EXERCISE PROMPT: Your answer should be the exact lines of the records, starting with the one containing "Given: Click the Monday axis label" and running to the end.

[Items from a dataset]

>>>

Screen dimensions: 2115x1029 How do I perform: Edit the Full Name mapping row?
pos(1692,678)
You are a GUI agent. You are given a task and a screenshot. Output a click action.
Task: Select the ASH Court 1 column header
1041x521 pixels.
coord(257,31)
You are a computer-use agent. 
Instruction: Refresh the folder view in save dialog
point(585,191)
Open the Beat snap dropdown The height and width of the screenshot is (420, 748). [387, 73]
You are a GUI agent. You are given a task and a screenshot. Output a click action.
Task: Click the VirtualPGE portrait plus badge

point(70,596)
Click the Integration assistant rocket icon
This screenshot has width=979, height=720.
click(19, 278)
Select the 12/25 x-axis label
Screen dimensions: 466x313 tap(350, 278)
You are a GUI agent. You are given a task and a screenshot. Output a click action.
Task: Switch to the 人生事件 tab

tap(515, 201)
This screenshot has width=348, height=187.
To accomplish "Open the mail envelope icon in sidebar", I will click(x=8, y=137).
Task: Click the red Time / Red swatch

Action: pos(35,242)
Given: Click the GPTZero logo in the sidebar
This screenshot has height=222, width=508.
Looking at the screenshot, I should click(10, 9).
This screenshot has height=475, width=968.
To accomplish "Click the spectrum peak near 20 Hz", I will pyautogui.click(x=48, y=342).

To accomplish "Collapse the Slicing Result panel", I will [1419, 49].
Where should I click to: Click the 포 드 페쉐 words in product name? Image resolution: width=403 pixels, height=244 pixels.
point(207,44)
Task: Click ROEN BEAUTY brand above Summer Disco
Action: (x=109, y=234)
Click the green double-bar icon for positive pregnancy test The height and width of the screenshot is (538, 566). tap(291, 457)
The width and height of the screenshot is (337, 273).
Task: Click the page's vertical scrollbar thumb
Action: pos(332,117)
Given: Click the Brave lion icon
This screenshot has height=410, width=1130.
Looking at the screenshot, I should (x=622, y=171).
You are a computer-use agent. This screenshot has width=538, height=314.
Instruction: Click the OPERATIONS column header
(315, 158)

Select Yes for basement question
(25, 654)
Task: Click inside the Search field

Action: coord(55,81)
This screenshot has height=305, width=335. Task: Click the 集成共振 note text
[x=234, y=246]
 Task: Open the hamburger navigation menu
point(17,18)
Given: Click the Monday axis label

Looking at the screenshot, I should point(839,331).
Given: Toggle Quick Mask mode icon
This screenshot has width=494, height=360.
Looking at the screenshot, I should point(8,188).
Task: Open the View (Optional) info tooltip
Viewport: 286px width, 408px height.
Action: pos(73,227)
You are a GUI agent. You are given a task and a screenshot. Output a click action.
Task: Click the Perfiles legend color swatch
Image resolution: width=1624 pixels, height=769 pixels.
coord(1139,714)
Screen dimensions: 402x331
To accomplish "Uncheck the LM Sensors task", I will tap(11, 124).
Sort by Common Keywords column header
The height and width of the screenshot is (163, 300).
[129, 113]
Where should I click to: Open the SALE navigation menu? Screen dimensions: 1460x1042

<<<

WRITTEN REPLY:
Given: Click the Monday axis label

Looking at the screenshot, I should point(839,331).
Given: Toggle Quick Mask mode icon
This screenshot has width=494, height=360.
Looking at the screenshot, I should point(8,188).
Task: Open the View (Optional) info tooltip
Viewport: 286px width, 408px height.
Action: pos(73,227)
You are a GUI agent. You are given a task and a screenshot. Output a click action.
Task: Click the Perfiles legend color swatch
Image resolution: width=1624 pixels, height=769 pixels.
coord(1139,714)
Screen dimensions: 402x331
To accomplish "Uncheck the LM Sensors task", I will tap(11, 124).
Sort by Common Keywords column header
The height and width of the screenshot is (163, 300).
[129, 113]
Where should I click to: Open the SALE navigation menu? Screen dimensions: 1460x1042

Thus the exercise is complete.